After all this time, the word still hasn’t fully lost its emotional punch for me, and I talk about it nearly every day. We have a natural set of emotional and cognitive defenses that kick in when we try to confront failure. We tie ourselves up in knots trying to spin it into success, find other ways to describe it (my favorite by far that I found in my recent literature review has to be “cock-up”), or deny its existence by sweeping it under the rug and moving on to the next project without reflecting on the work we just completed.
Even if we do talk about it, we can get lost in the weeds about whether what happened was actually a failure or not. I would argue that many conservation projects are sufficiently complex that trying to nail down whether a particular outcome should be called a failure or not is sort of beside the point. Rather, as Ashley Good, founder of Fail Forward suggests, our aim should be to use failure as a starting point to move forward more wisely.

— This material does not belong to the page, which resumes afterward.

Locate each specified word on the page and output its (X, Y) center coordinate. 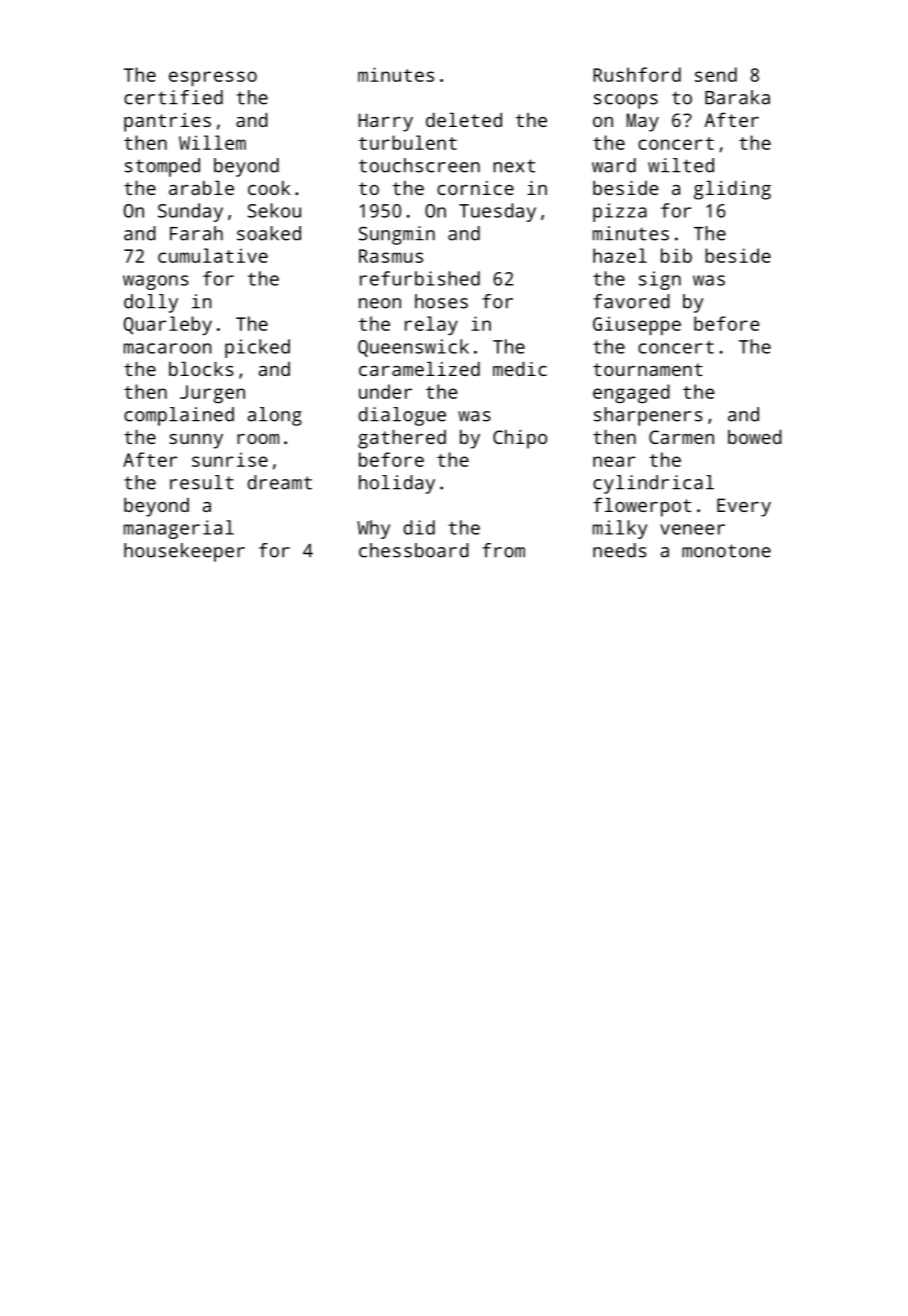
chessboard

If we shift our mindset and view failure as a learning opportunity, we can begin the productive work of identifying, analyzing, and correcting the parts of a project that didn’t meet our expectations. If you are a team leader, the most important thing you can do starting tomorrow morning is make time for regular reflection sessions with your team. You might call it a “pause and reflect,” a “debrief,” or an “after action review.” Make it safe for everyone in the team to speak up, banish blame from your vocabulary, ask open-ended questions that dig below the surface to find out why and not just what, address team dynamics as well as task performance…and then spread those lessons around.
If you work alone or as part of a less defined work group, try to set aside 10-15 minutes every couple of days to reflect on your own work, and maybe find a colleague to chat with about it. Whatever you call it and however you do it, making time to conduct an effective reflection session changes our mindsets, sends a strong signal that learning is valued, and normalizes the inevitable presence of failure in every undertaking. Failure may be hard to define and even more difficult to confront, but with practice we can get better at minimizing the baggage in order to maximize our learning.
What’s been your experience with trying to learn from failure?